Goal 1:
In the back-to-school shopping tips, what does one of the author's kids' schools collect from every student instead of sending out a supply list?
Goal 2:
Condense the paragraph of the back-to-school shopping tips that begins "1. Buy in bulk." into a short bulleted list that keeps its main facts.
Goal 3:
Transcribe the back-to-school shopping tips word for word, starting with "2. Repurpose from" and going on through "need to restock.".

## START Source excerpt

I greet my daughters’ school supply lists with a mixture of excitement and dread. Excitement because I absolutely love school supplies: the smell of new pencils, choosing a fun backpack and lunchbox, the tidy box of crayons. And dread because I always end up spending way too much on supplies, and then I watch as, within weeks, our pristine supplies get lost and disheveled.

Especially after seeing all the unused or only partly used materials that came home at the end of last school year, I’m not particularly enthusiastic about dropping a boatload of money on brand-new stuff.

If, like me, you like to minimize the waste of supplies and their packaging when you’re doing your back-to-school shopping, here are some tips I have for keeping it in check. Don’t have school-aged kids? Good news: Most of these tips work for office supplies, craft materials, and more.

1. Buy in bulk. At one of my kids’ schools, instead of sending out a supply list, the school collects a materials fee from every student, and then orders the supplies altogether. This has many benefits: there’s a cost savings to buying in bulk, and a collective conservation of energy since individuals don’t have to drive around to their local stores amassing their gear. What’s more, since the supplies are packaged in bulk, there’s less packaging waste. Even if your school doesn’t do a program like this, you can get a bunch of friends together and place a similar bulk order to get the same benefits. Amazon has some great deals on large quantities of writing utensils, papers, and more.

2. Repurpose from last year. Yes, it’s fun to start out the year with brand-new goodies, but chances are you have a lot of what’s on your list already in your house. Do a quick search to round up pencils that are in good shape (some fun pencil eraser toppers will freshen them up), half-used packages of paper, notebooks that have only been partially filled (you can rip out the used pages) and boxes of crayons that are still in good shape.

3. Don’t overbuy. There’s a tendency, especially if there’s a big back-to-school sale, to buy more than you actually need. Even if it’s cheap, it’s still a waste if it isn’t necessary. Just buy the bare minimum and wait until a few weeks into the year to see if you need to restock.

4. Organize an exchange. While your kids might not be enthused about using their same backpack as last year, they might be excited about a new-to-them backpack. Get a bunch of friends together to swap gently used uniforms, backpacks, books, supplies, and other necessities. You’ll be able to extend the life of your supplies by passing them along to someone else who will be able to use them, and everyone will save a bit of money by not having to buy everything brand-new.

5. Label everything. I can’t tell you how many cardigans, lunch containers, water bottles, and other things that have disappeared between our house and school. If you label everything, you’ll have a better chance of recovering it. Order custom labels to make it easy.

## END Source excerpt
## START Data entries

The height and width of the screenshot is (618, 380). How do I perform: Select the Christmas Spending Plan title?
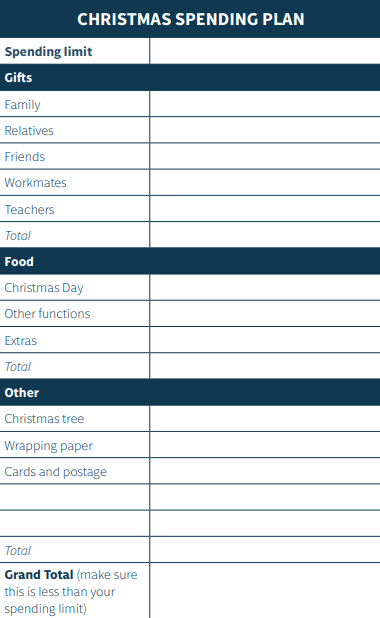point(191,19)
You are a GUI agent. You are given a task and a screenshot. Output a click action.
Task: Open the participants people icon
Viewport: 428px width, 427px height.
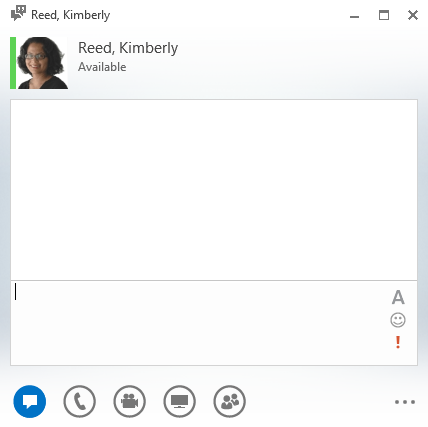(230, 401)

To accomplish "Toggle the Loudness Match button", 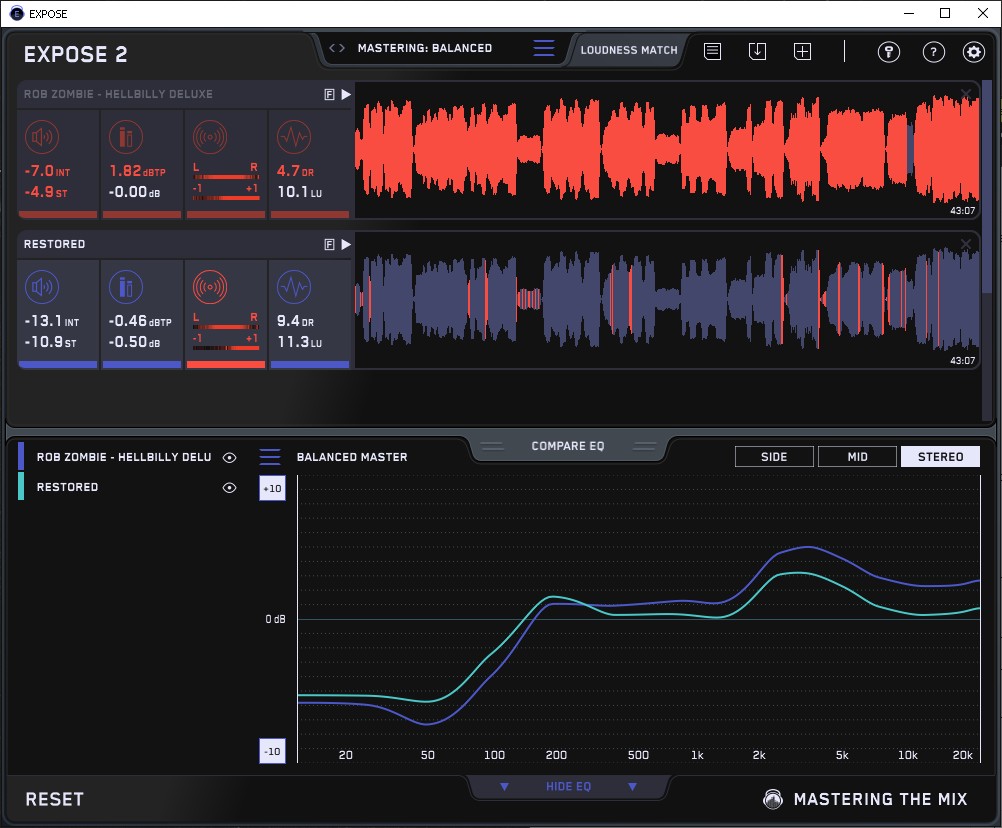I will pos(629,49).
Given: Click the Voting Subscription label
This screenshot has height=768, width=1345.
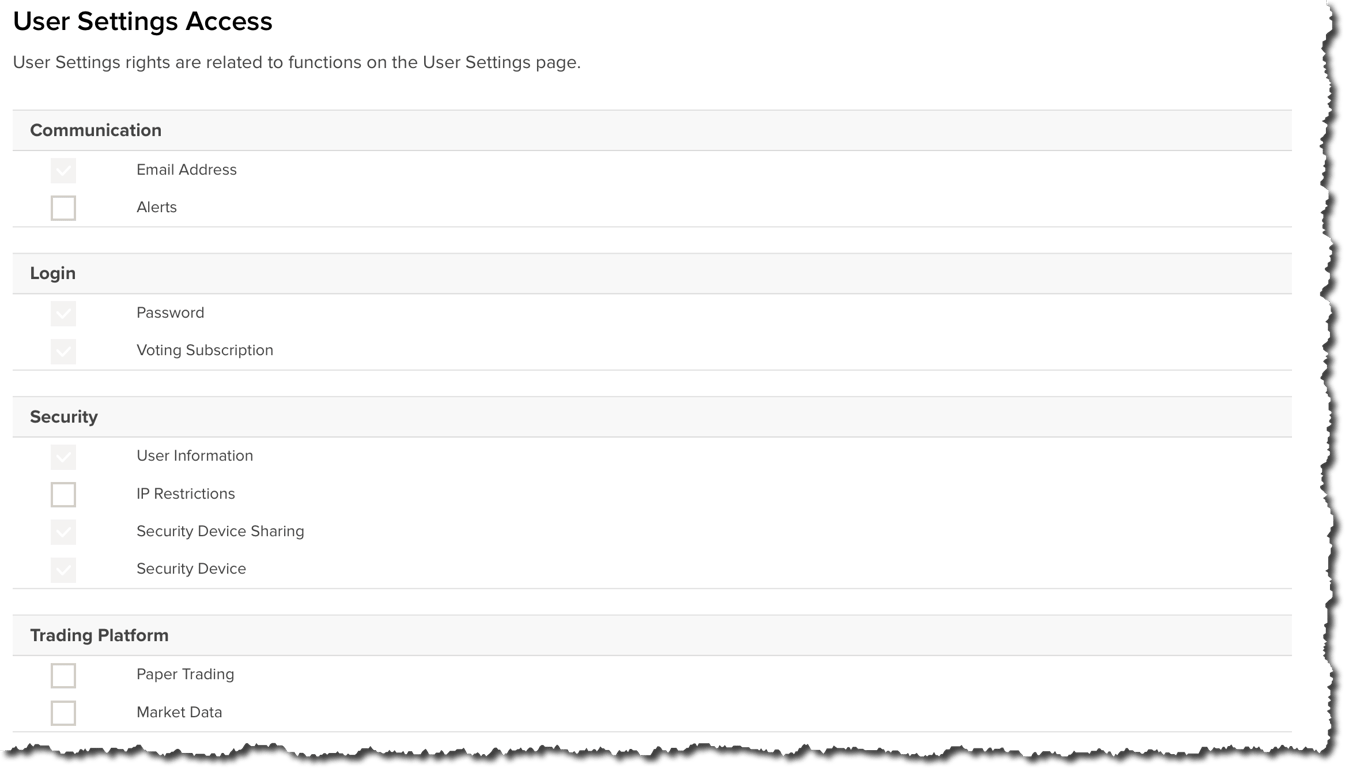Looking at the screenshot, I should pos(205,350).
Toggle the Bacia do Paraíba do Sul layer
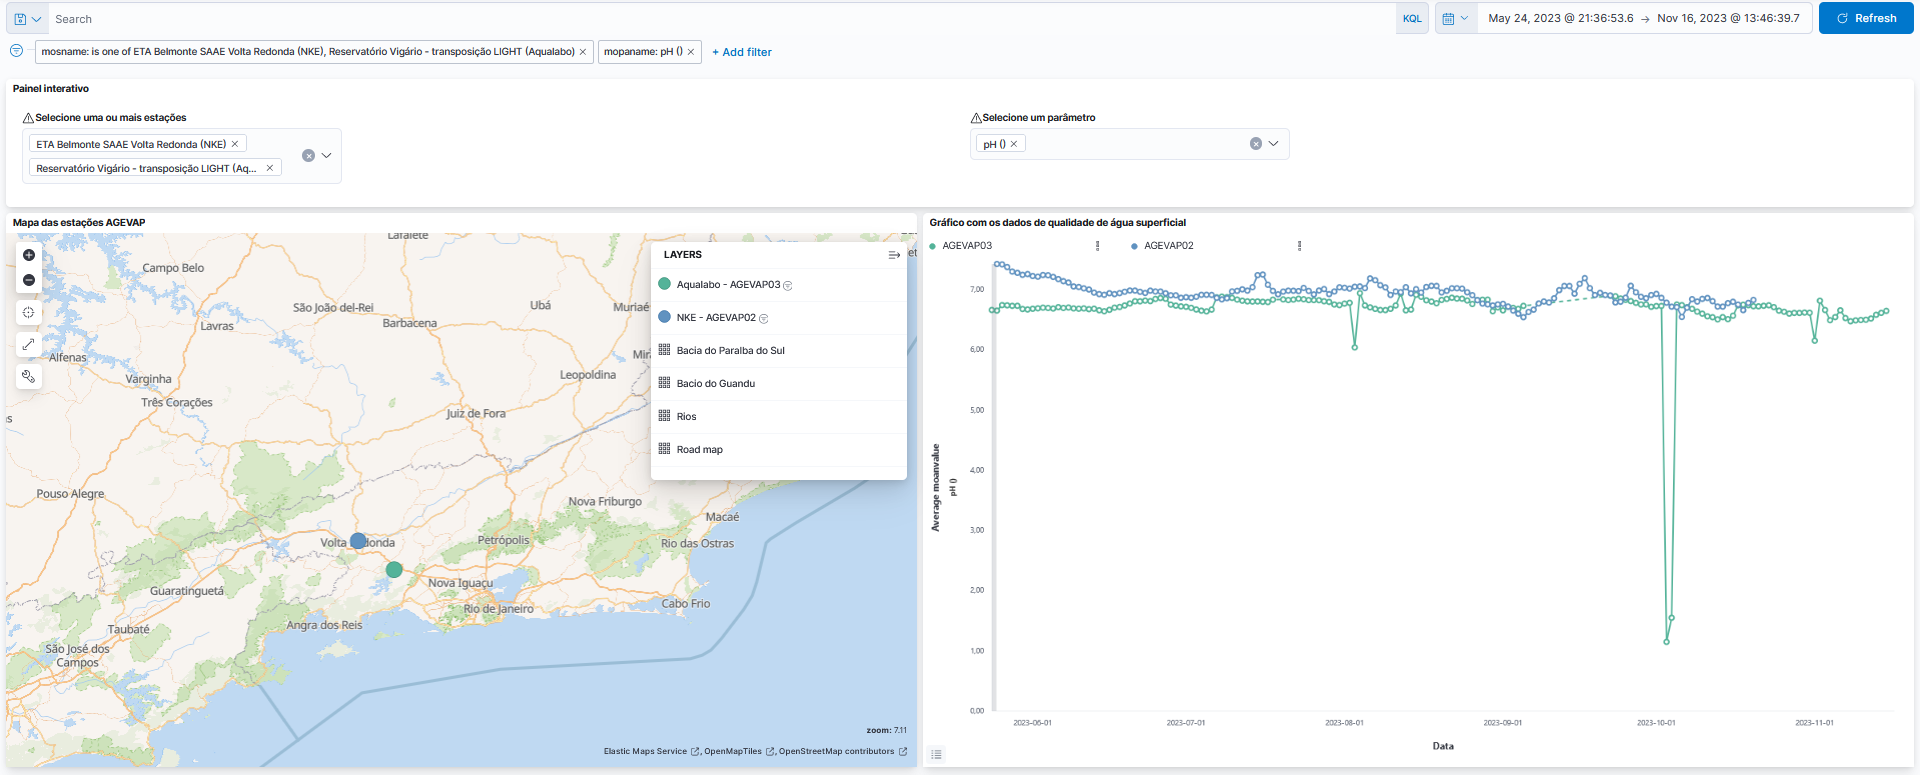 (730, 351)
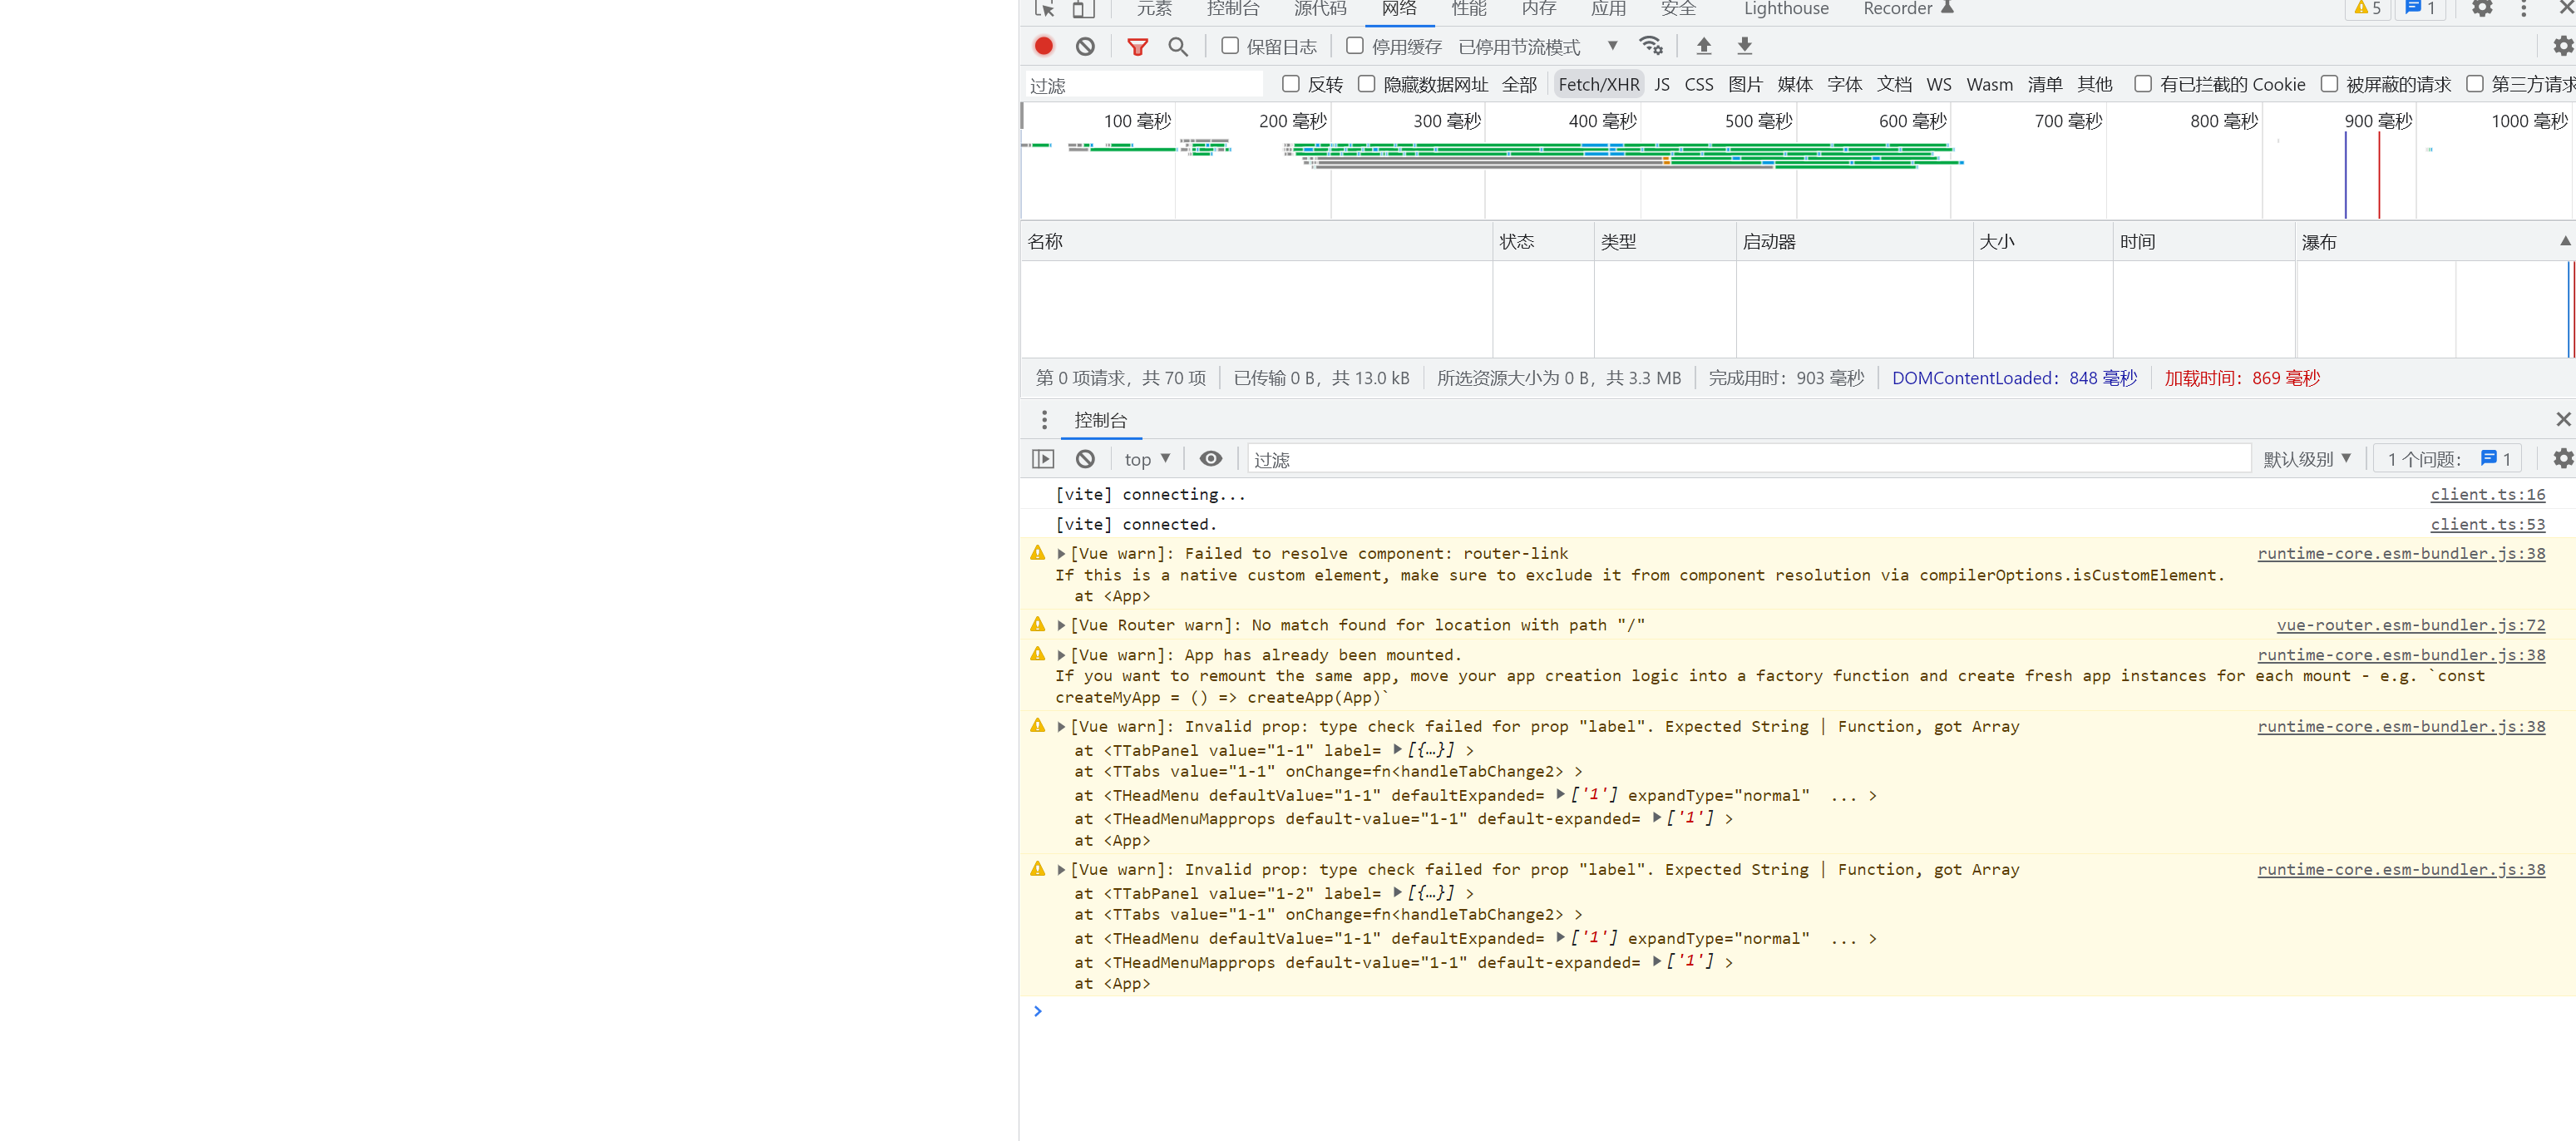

## END Data entries

Final answer 1:
A materials fee.

Final answer 2:
- One of the author's kids' schools collects a materials fee from every student and orders the supplies together instead of sending out a supply list.
- Buying in bulk saves money, conserves energy because families don't drive around to stores, and creates less packaging waste.
- If a school has no such program, a group of friends can place a similar bulk order and get the same benefits.
- Amazon has good deals on large quantities of writing utensils, papers, and more.

Final answer 3:
2. Repurpose from last year. Yes, it’s fun to start out the year with brand-new goodies, but chances are you have a lot of what’s on your list already in your house. Do a quick search to round up pencils that are in good shape (some fun pencil eraser toppers will freshen them up), half-used packages of paper, notebooks that have only been partially filled (you can rip out the used pages) and boxes of crayons that are still in good shape.

3. Don’t overbuy. There’s a tendency, especially if there’s a big back-to-school sale, to buy more than you actually need. Even if it’s cheap, it’s still a waste if it isn’t necessary. Just buy the bare minimum and wait until a few weeks into the year to see if you need to restock.